Le Conseil d’Etat valide, la position de la Cour administrative d’appel de Versailles et estime que la commune n’a pas manqué à son obligation de loyauté vis-à-vis de son agent, car les rapports réalisés reposaient sur des constations matérielles opérées et relatives, au comportement de l’agent à l’occasion de son activité et dans des lieux ouverts au public.
Le pourvoi de l’agent devant le Conseil d’Etat a amené ce dernier à se prononcer, d’une part, sur l’existence d’un principe de loyauté de la preuve devant le juge administratif et d’autre part, sur l’existence d’un principe de loyauté dans les relations entre l’employeur public et son agent.

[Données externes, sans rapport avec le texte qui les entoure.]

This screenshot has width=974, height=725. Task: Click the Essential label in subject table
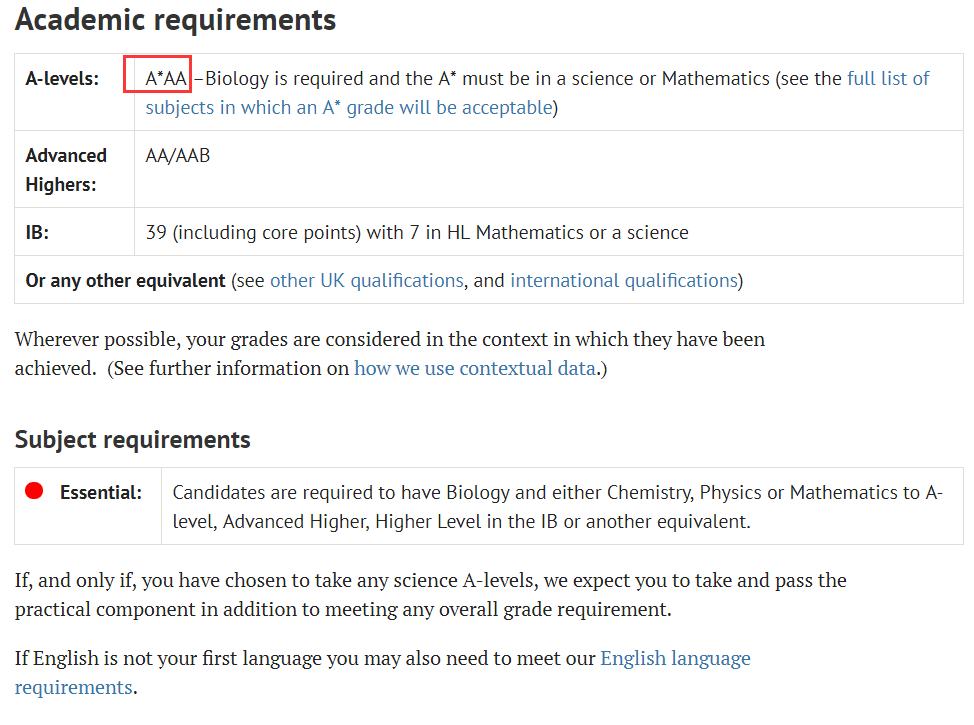(x=101, y=493)
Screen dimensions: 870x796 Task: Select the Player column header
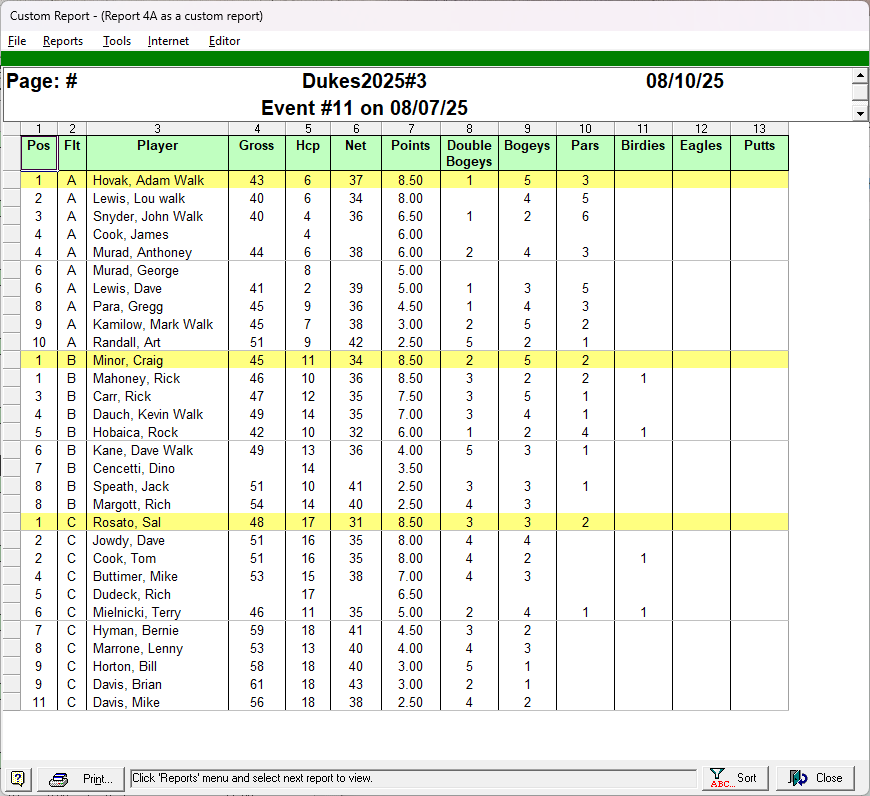157,146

- En premier lieu, les juges n’ont pas suivi l’avis du rapporteur public tendant à la reconnaissance d’un principe de loyauté de la preuve comme règle de procédure devant le juge administratif. Le Conseil d’Etat réaffirme dans cet arrêt, le principe de liberté des modes de preuves en matière disciplinaire :
« En l’absence de disposition législative contraire, l’autorité investie du pouvoir disciplinaire, à laquelle il incombe d’établir les faits sur le fondement desquels elle inflige une sanction à un agent public, peut apporter la preuve de ces faits devant le juge administratif par tout moyen. »
La position du juge administratif diffère ainsi de celle du juge civil. Ce dernier déduit de l’article 9 du code de procédure civile, un principe de loyauté dans l’administration des modes de preuve (Ass. Plén., 7 janvier 2011, n°09-14.316). La chambre sociale de la cour de cassation juge illicite la preuve obtenue par l’employeur qui fait suivre son employé par un détective privé (Sociale, 4 février 1998, pourvoi n° 95-43.421, Bull. 1998, V, n° 64 ; Sociale, 15 mai 2002, pourvoi n° 00-42.885).
- Néanmoins, le principe de la liberté des modes de preuve est limité par un principe de loyauté de l’administration employeur vis-à-vis de ses agents, qui ne s’applique pas en cas d’intérêt public majeur :
« Que toutefois, tout employeur public est tenu, vis-à-vis de ses agents à une obligation de loyauté, qu’il ne saurait, par suite, fonder une sanction disciplinaire à l’encontre de l’un de ses agents sur des pièces ou documents qu’il a obtenus en méconnaissance de cette obligation, sauf si un intérêt public majeur le justifie. »
En l’occurrence, un rapport de détective privé reposant sur des constations matérielles opérées dans des lieux ouverts au public n’est pas un manquement à l’obligation de loyauté de la commune.